2024-06-10: I am become ethnography, ethnographer of world(s)

I recently read an interesting piece written by cool artist and person of slight ongoing parasocial fascination Stephen Gilmurphy that describes his memories of the early 2000’s RPG Maker scene, and was instantly reminded of my very recently acquired acknowledgement of ethnography as a concept. It was totally foreign to me up until a few weeks ago that there was an entire academic community interested in studying the social dynamics of cultures, and that the many approaches to the field have sparked controversy over appropriate ways to share knowledge about a culture (past “cowboy-styled” ethnographic approaches that diminished those under study, etc.). In hindsight such a field’s existence would be obvious to anyone that has any degree of familiarity with the social sciences, but it was a very new concept to me as a bureaucratically-inclined trashlord. It got me thinking: how many subcultures are there that exist on the internet that have simply been forgotten to time and simply died before they were fully understood? How did interactions in these communities reflect and react to mainstream social attitudes and what do they tell us about those people today? What knowledge do people found in the successors of some of these communities, such as sites like Neocities, have specialized they’re not even aware can be shared and understood?

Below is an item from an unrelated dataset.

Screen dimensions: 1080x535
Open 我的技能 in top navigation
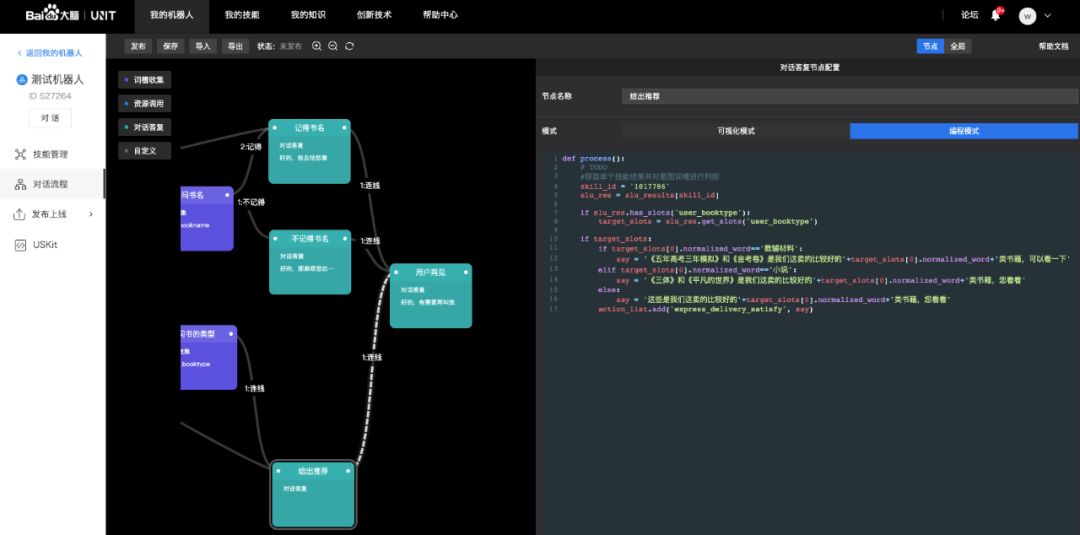(x=241, y=15)
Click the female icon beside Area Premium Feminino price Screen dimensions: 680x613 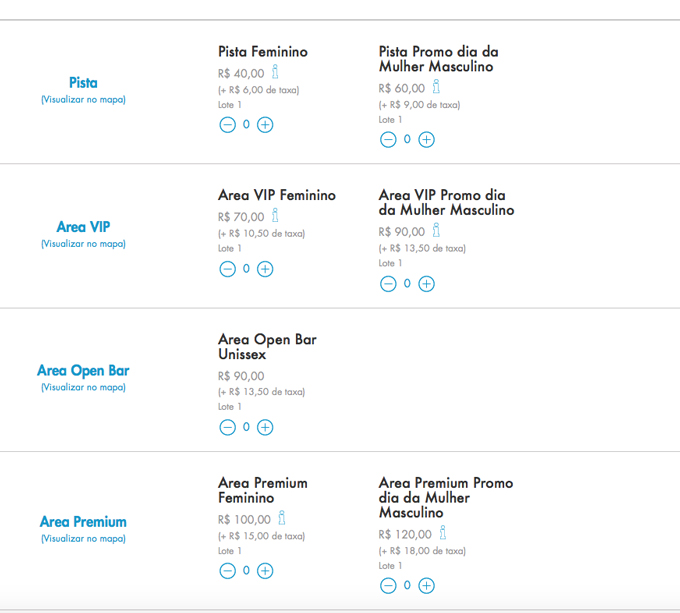pyautogui.click(x=281, y=519)
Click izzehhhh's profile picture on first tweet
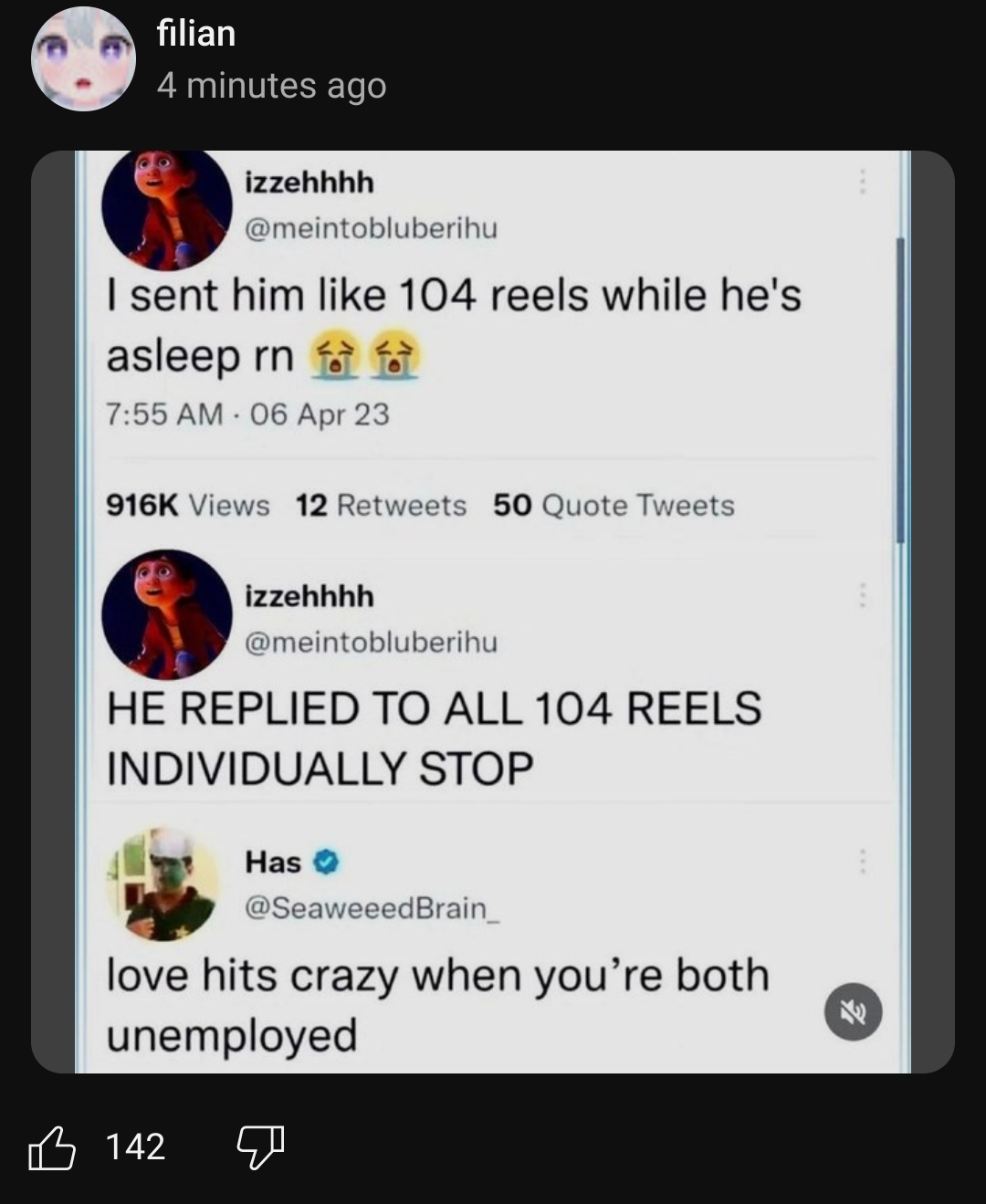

I say this as if it’s a new revelation or something, a quick Google search revealed to me numerous papers that investigate internet subcultures, but as an internet-poisoned homebody I wonder how many people out there hold similarly specialized knowledge of outsider/alternative internet cultures people participated in, if they feel that they've shared it with people who could benefit from the knowledge, and if it would ultimately be of any interest to others who have never encounted these places. I don’t know if my personal experiences told through a Team Fortress 2 community server zine would be comprehensible to anyone other than to myself and the very few people who engaged in these subcultures in their hayday, but I feel like there is value at least for myself in documenting the unique experiences I’ve had for personal closure for experiences I doubt will ever be replicated in any other space.

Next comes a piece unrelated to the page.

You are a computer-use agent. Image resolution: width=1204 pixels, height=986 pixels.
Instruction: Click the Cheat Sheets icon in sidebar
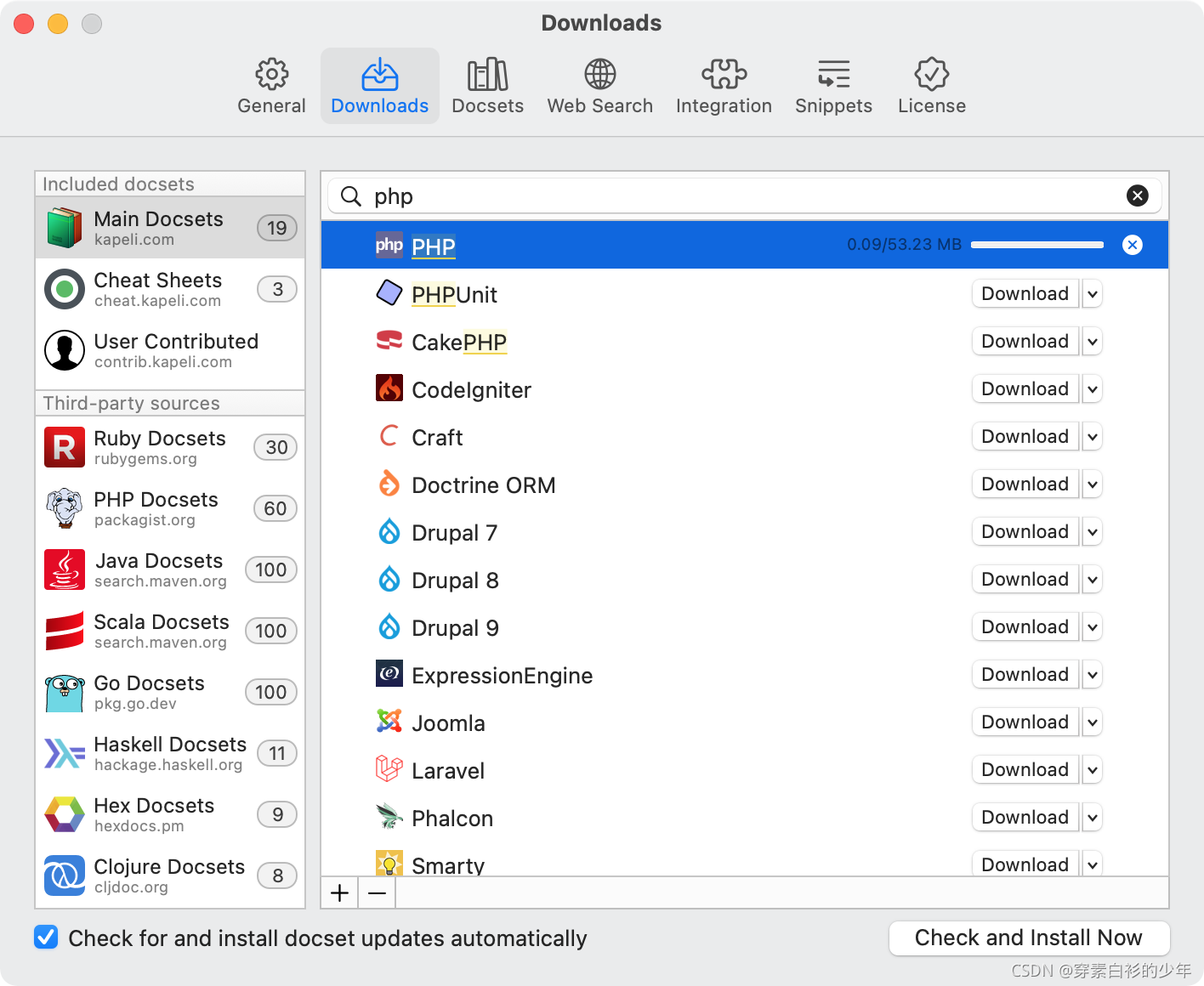[64, 289]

I am also reminded of the (limited) number of cowboy ethnographers that have encroached upon my trashheaps, both academic and amateur, who have erroneously shared information on experiences I’ve had without an appropriate frame of reference for the subcultures behind them (read: YouTube Poop) and shiver at the thought of my memories being relayed through word of mouth by others who simply do not understand them (risk of this happening again: zilch, but still). I’ve needed something creative to work on for a while, and these seem like perfectly acceptable targets to achieve just that. Others must know of my customs, including but not limited to when it is appropriate to do a funny killbind and the significance of the Pennsylvania Masturbators to Micheal Rosen’s holy crusade against weird teenagers. If nothing else, it will more than likely be a novel use of blank printer paper.

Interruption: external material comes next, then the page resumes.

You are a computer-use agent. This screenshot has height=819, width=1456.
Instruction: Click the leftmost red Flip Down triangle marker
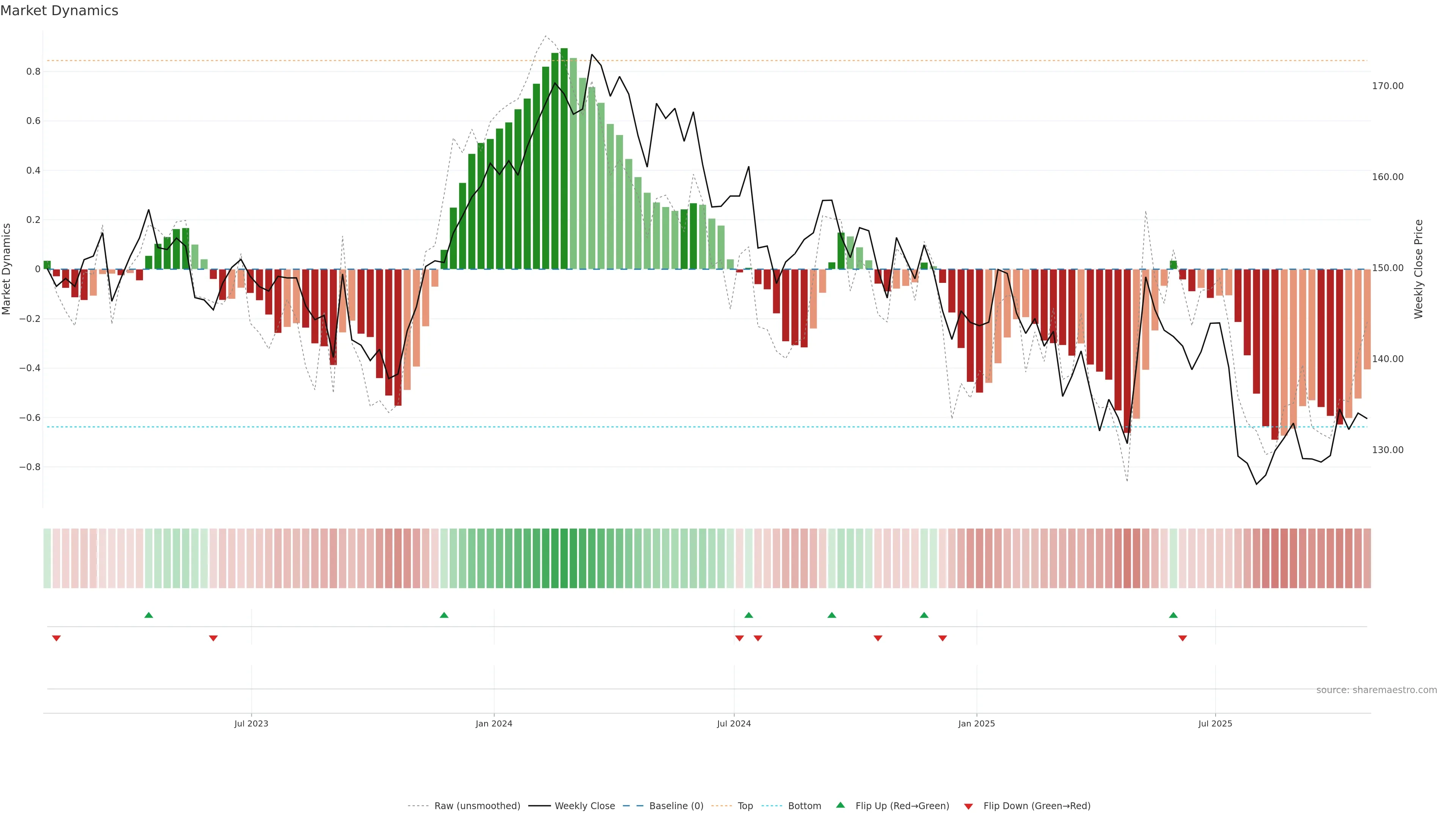[56, 638]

2024-05-20: Making anything at all

So often I feel like I’m in a state to be making something (i.e. now), but it’s hard to say exactly what. Usually it’s when I’ve just gobbled up a bunch of interesting ideas and art bits that coalesce into the stirrings of “hey yeah you remember that thing you wanted to do all those weeks ago? Now you should do it.” Yet so often I feel like I’m too exhausted to even conceptualize where I could begin. Going back to exploring more ideas after the fact feels like I’m admitting defeat by distracting myself from what I actually want to do, and I don’t feel that’s fair to me or the things I would ordinarily want to spend my full attention experiencing. Making small things, even if admittedly poor, may be the only way through at the moment. That and a change of environment may be all I need—damn you statutory holidays for closing everything.

Also, why should I even bother using a profile pic if I'm making my own site? Does it not speak myself enough? Out it goes for now.